_Required action:_ The result should be an exact copy of the entries that follow, with no pictures included.

[Screenshot grounding data]
[Start of section]
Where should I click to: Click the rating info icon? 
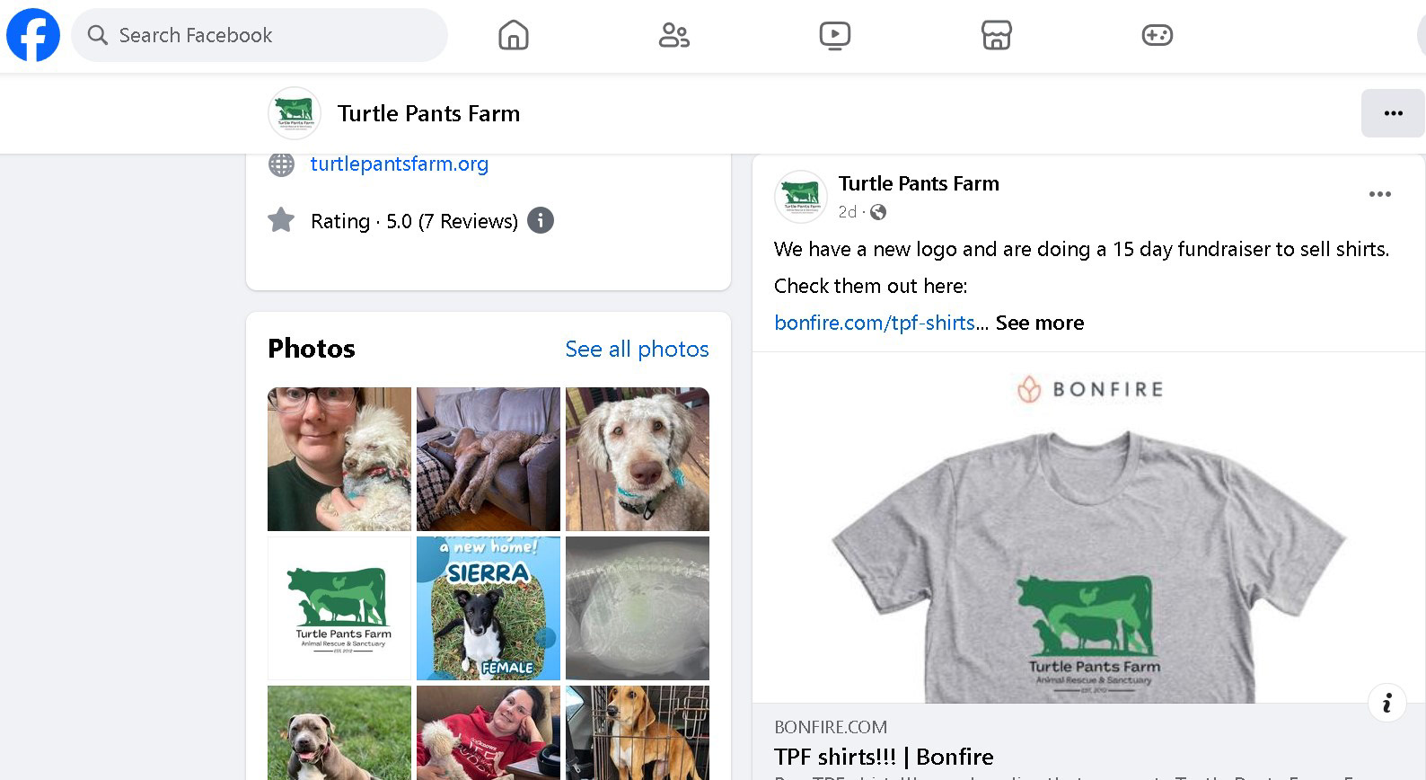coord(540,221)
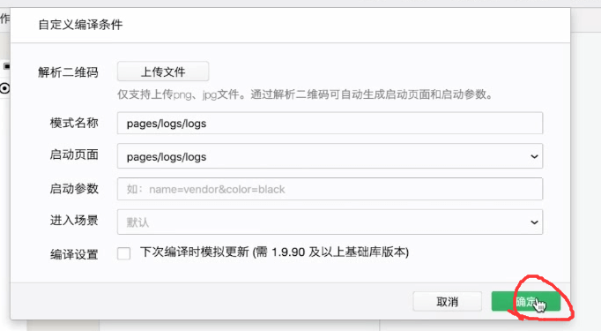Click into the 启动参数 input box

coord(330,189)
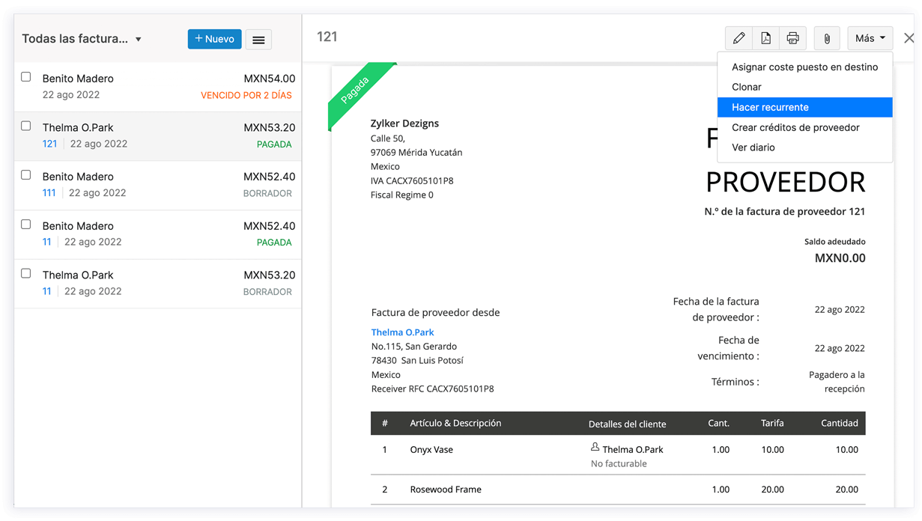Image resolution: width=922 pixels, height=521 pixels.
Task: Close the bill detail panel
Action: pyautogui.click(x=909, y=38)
[End of section]
_Task response:_
Where should I click to: Click the rating info icon? 
coord(540,221)
Click into the 启动参数 input box

coord(330,189)
Image resolution: width=922 pixels, height=521 pixels.
Task: Close the bill detail panel
Action: pyautogui.click(x=909, y=38)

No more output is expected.